Start of Records to use
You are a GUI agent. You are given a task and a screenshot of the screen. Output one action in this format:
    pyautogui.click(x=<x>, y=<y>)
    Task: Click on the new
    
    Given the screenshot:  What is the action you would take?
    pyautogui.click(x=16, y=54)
End of Records to use
Start of Records to use
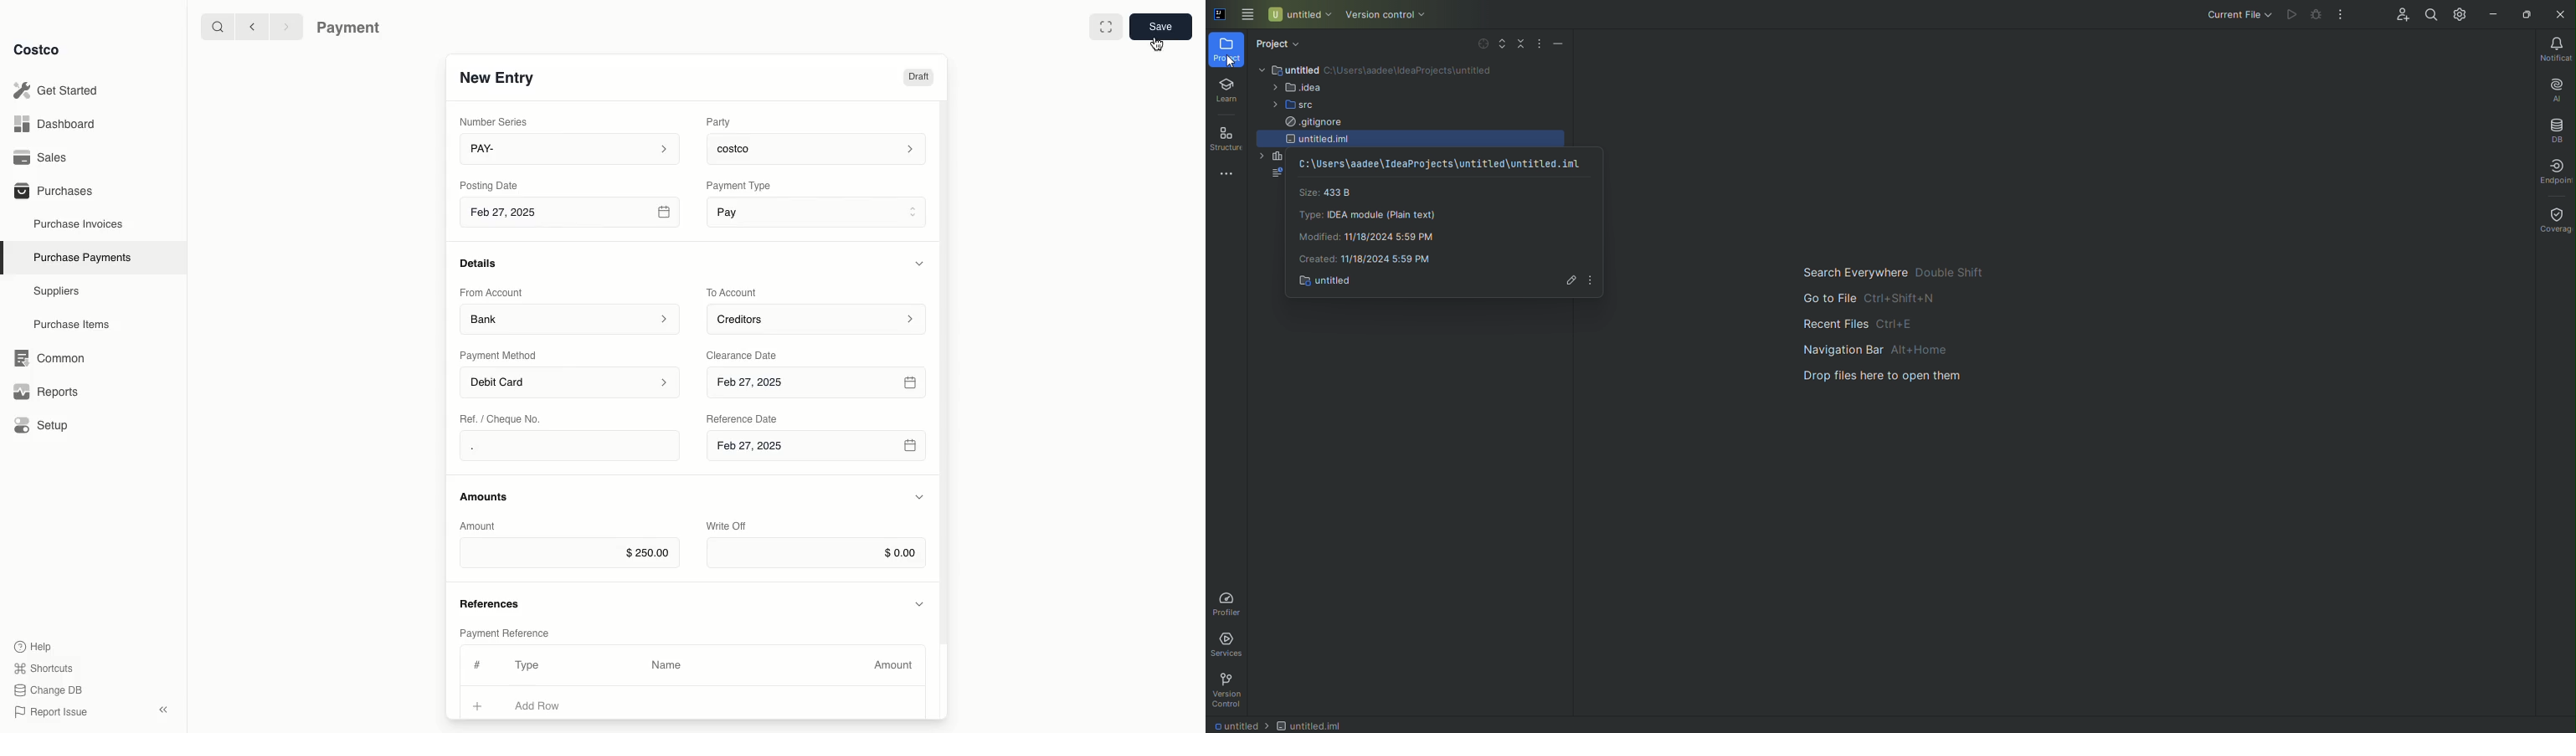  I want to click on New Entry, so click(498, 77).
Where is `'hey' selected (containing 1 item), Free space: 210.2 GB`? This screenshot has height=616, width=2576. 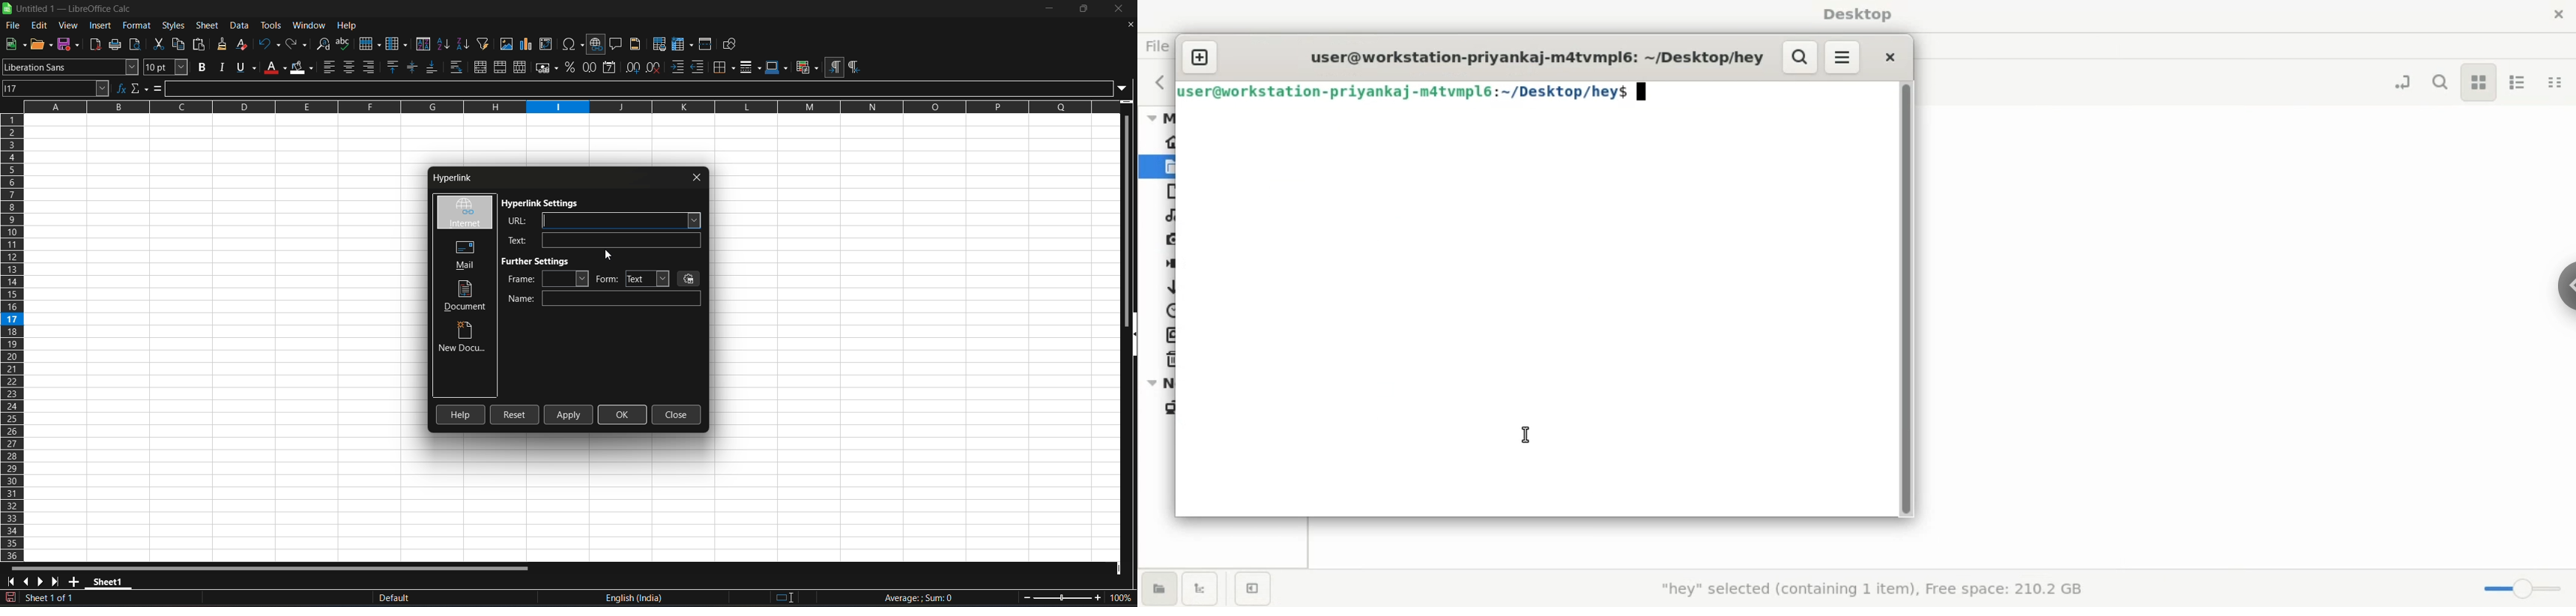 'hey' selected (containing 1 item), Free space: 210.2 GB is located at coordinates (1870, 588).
End of Records to use
What to work on
In the material, take the part that opens with the line containing "You are a GUI" and closes with the line containing "pyautogui.click(x=16, y=54)", and write it out again with "assistant" substituted for "agent" and nothing else changed.

Response
You are a GUI assistant. You are given a task and a screenshot of the screen. Output one action in this format:
    pyautogui.click(x=<x>, y=<y>)
    Task: Click on the new
    
    Given the screenshot:  What is the action you would take?
    pyautogui.click(x=16, y=54)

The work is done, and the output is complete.